RAINCHIEF ENERGY INC.
Management’s Discussion and Analysis of Financial Conditions and Results of Operations
(“MD&A”)
For the three months ending September 30, 2012
Transactions with Related Parties
As reported in the unaudited interim condensed financial statements for the three and Nine months ended September 30, 2012, the Company was involved in certain transactions with related parties: All related party transactions were in the ordinary course of business and were measured at their exchange amounts.
Management Fees
The Company incurred management fees and share-based payments for services provided by key management personnel for the three and nine month periods ended September 30, 2012 and 2011 as described below.
| | Three Months ended September 30, | | | Nine Months ended September 30, | |
| | 2012 | | | 2011 | | | 2012 | | | 2011 | |
| | $ | | | $ | | | $ | | | $ | |
| | | | | | | | | | | | | |
Management Fees | | 15,000 | | | | (934 | ) | | 45,000 | | | 61,563 | |
Share-Based Payments | | - | | | | - | | | 97,500 | | | - | |
| | | | | | | | | | | | | |
| | 15,000 | | | | (934 | ) | | - | | | 61,563 | |
Management agreement
Effective November 1, 2010, the Company entered into a management agreement with a company controlled by a Director (also an Officer) of the Company for general management and administration services at $5,000 per month for a term of 2 years.
Loan from related party
On September 8, 2012 a shareholder advanced the Company the sum of $2,500. This loan is non-interest bearing, unsecured and has no specified terms of repayment.
Promissory Notes
In August and September 2012 the Company issued promissory notes in the amount of US$3,847 in favour of an Officer and Director of the Company.

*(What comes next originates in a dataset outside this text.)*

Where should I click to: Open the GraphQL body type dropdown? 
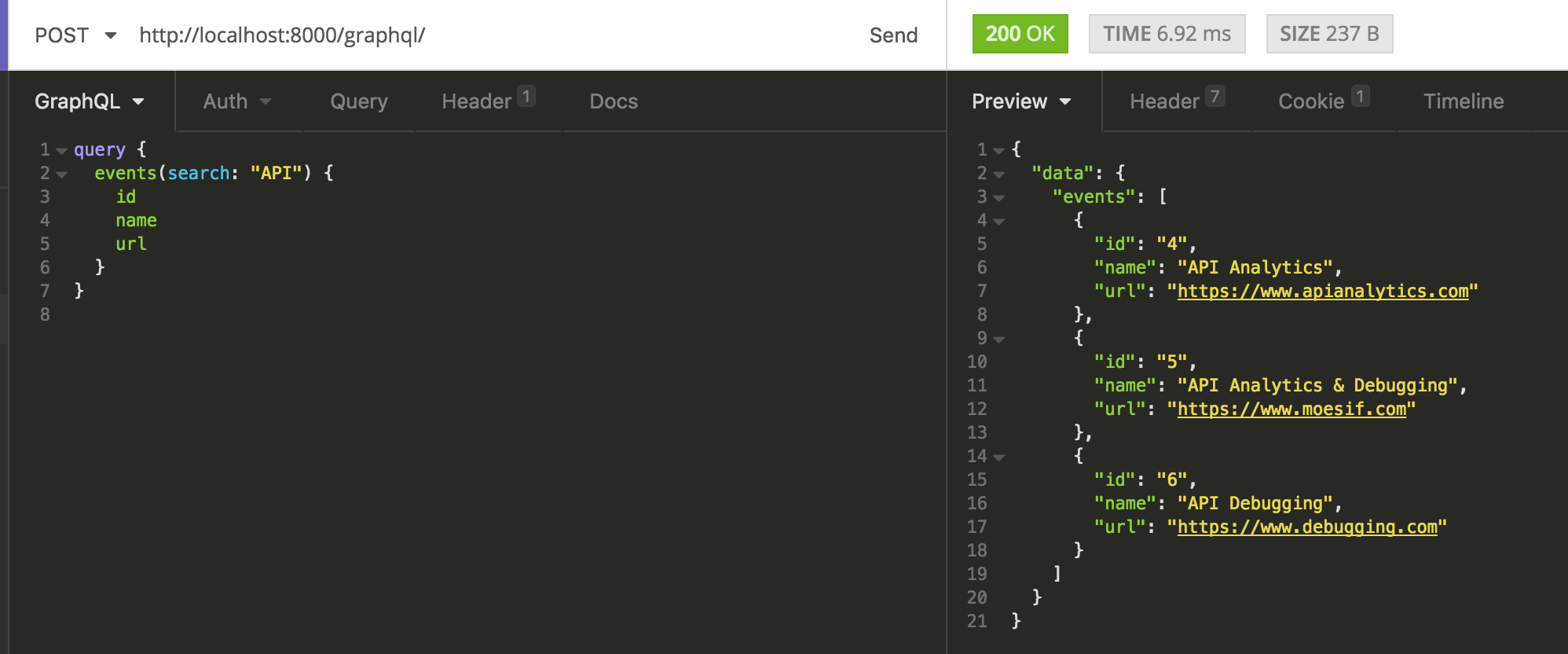tap(88, 101)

Significant Accounting Policies
The Company’s critical accounting estimates are as described in the Company’s unaudited interim condensed financial statements for the three months ended September 30, 2012.
RAINCHIEF ENERGY INC.
Management’s Discussion and Analysis of Financial Conditions and Results of Operations
(“MD&A”)
For the three months ending September 30, 2012
Significant Accounting Estimates
The Company’s critical accounting estimates are as described in Note 3 of the Company’s 2011 Consolidated Annual Financial Statements.
New Accounting Standards Not Yet Adopted
A number of new accounting standards, amendments to standards, and interpretations are issued but not yet effective up the date of issuance of the Company’s consolidated financial statements. The Company intends to adopt the following standards when they become effective. These standards are required to be applied for accounting periods beginning on or after January 1, 2013, with earlier adoption permitted. The Company has not yet determined the impact of these standards on its consolidated financial statements.

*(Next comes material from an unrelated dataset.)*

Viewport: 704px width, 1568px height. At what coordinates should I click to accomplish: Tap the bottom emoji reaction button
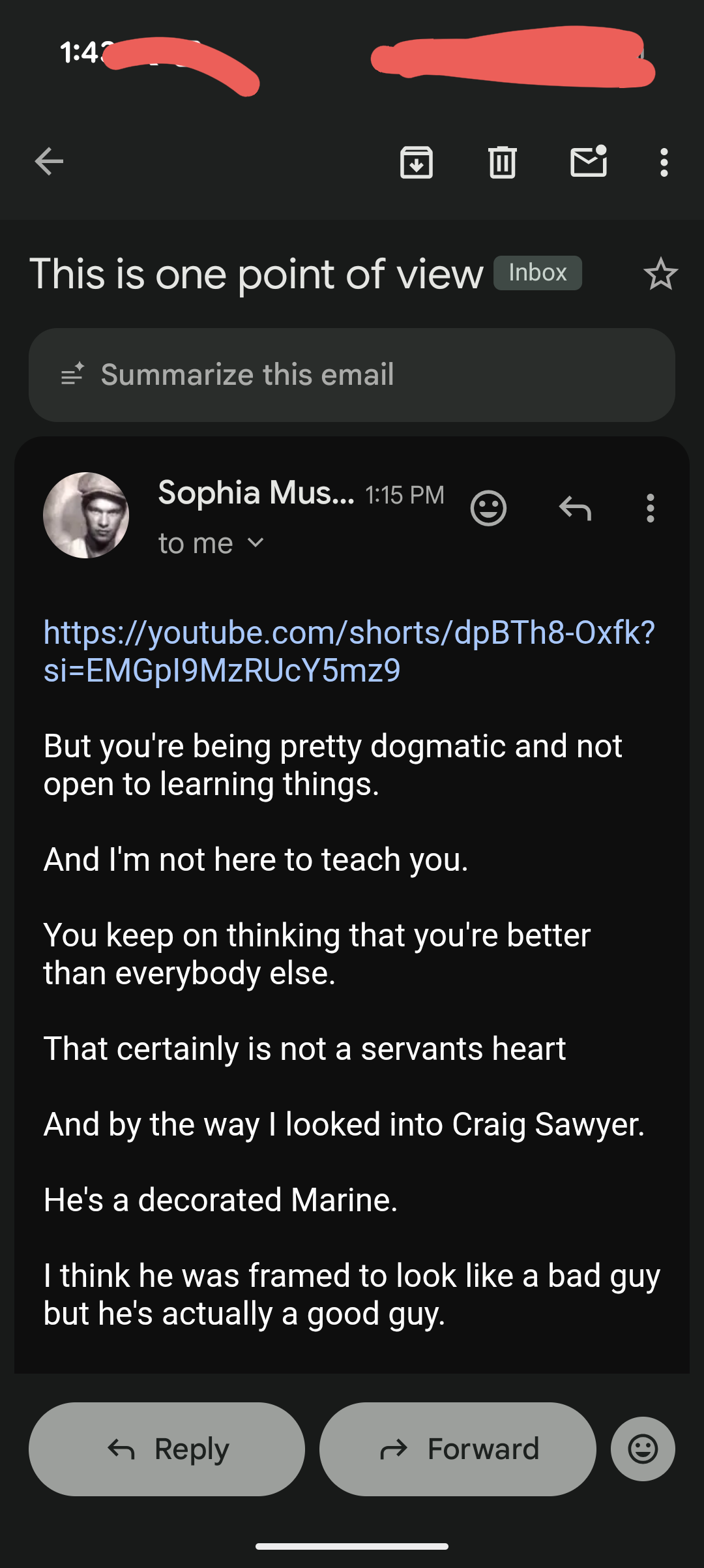pos(643,1449)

IFRS 9 – Financial Instruments
IFRS 9 as issued reflects the first phase of the IASB’s work on the replacement of IAS 39 and applies to classification and measurement of financial assets as defined in IAS 39. This standard addresses classification and measurement of financial assets and replaces the multiple category and measurement models in IAS 39 for debt instruments with a new mixed measurement model having only two categories: amortized cost and fair value through profit or loss. IFRS 9 also replaces the models for measuring equity instruments, and such instruments are either recognized at fair value through profit or loss or at fair value through other comprehensive income.
IFRS 10 – Consolidated Financial Statements
IFRS 10 establishes principles for the presentation and preparation of consolidated financial statements when an entity controls one or more other entities. This IFRS defines the principle of control and establishes control as the basis for determining which entities are consolidated in an entity’s consolidated financial statements. IFRS 10 sets out three elements of control: a) power over the investee; b) exposure, or rights, to variable returns from involvement with the investee; and c) the ability to use power over the investee to affect the amount of the investors’ return. IFRS 10 sets out the requirements on how to apply the control principle. IFRS 10 supersedes International Accounting Standards (“IAS”) 27 “Consolidated and Separate Financial Statements” and Standing Interpretations Committee (“SIC”) 12 “Consolidation – Special Purpose Entities”.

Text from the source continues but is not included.